How to run a command only if a specific file has a certain size

Question

How can I execute a command only if a certain file exceeds a defined size? Both should at the end run as a oneliner in crontab.

Pseudocode:

* * * * * find /cache/myfile.csv -size +5G && echo "file is > 5GB"

If your goal is to trigger this when the file exceeds that size, but the file is only infrequently written to, you may want to use incron to trigger the check instead of running it every minute. — Austin Hemmelgarn, May 17 '23 at 20:34
I don't look closely at the answers. Just FYI, beware of sparse files reported wrongly. These are not easy to handle. — akostadinov, May 18 '23 at 00:02

cas · Answer 1 · 2023-05-18T00:12:35.007

11

If you have GNU stat, you can use its --printf option to get its size.

e.g.

size=$(stat --printf '%s' /cache/myfile.csv)
if [ "$size" -gt 5368709120 ] ; then  # 5 GiB = 5 * 1024 * 1024 * 1024
  echo "file is > 5GB"
fi

See man stat for details.

BSD's stat (e.g. on FreeBSD and on Mac) has a similar formatting option, -f:

size=$(stat -f '%z' /cache/myfile.csv)

Alternatively, you could use perl's built-in stat function, or its -s file test operator (which is similar to bash's -s file test but it returns the file's size rather than just true if it exists and is non-empty). perl's stat function returns a 13-element list (array) of metadata about a file containing the following data (copied from perldoc -f stat):

[...] Not all fields are supported on all filesystem types. Here are
the meanings of the fields:
0 dev      device number of filesystem
  1 ino      inode number
  2 mode     file mode  (type and permissions)
  3 nlink    number of (hard) links to the file 
  4 uid      numeric user ID of file's owner
  5 gid      numeric group ID of file's owner
  6 rdev     the device identifier (special files only) 
  7 size     total size of file, in bytes
  8 atime    last access time in seconds since the epoch
  9 mtime    last modify time in seconds since the epoch
 10 ctime    inode change time in seconds since the epoch (*)
 11 blksize  preferred I/O size in bytes for interacting with the
             file (may vary from file to file)
 12 blocks   actual number of system-specific blocks allocated
             on disk (often, but not always, 512 bytes each)
(The epoch was at 00:00 January 1, 1970 GMT.)
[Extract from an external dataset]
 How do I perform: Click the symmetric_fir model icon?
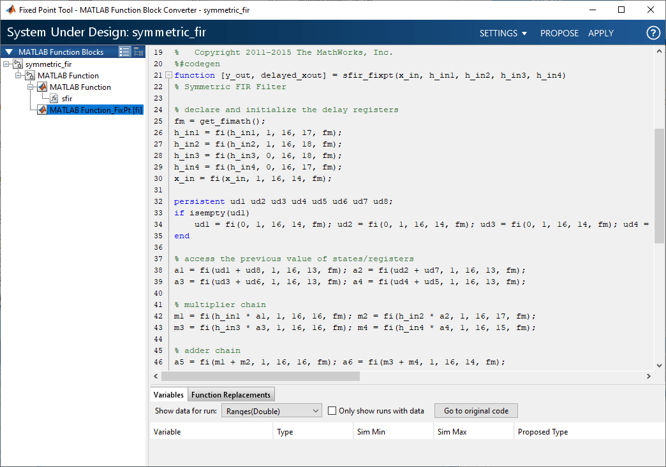click(x=18, y=64)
Field 7 is the one we need.

To return the file's size (for later use in a shell command or script) using stat:

# stat
perl -e 'print scalar((stat(shift))[7])' /cache/myfile.csv
-s
perl -e 'print -s shift' /cache/myfile.csv

Or to do it all in perl:

# stat
perl -e 'print "File is > 5 GiB\n" if (stat(shift))[7] > 5*1024*1024*1024' /cache/myfile.csv
-s
perl -e 'print "File is > 5 GiB\n" if -s shift > 510241024*1024' /cache/myfile.csv

See perldoc -f stat and perldoc -f -X (as well as help test in bash).

BTW, perl's shift function removes the first element of an array (by default @ARGV, the array of command line args, if not specified) and returns its value. It's often used in a loop to process all elements of an array, but here we're only interested in the first arg (the filename). See perldoc -f shift for details, including notes on lexical scope and use in a subroutine.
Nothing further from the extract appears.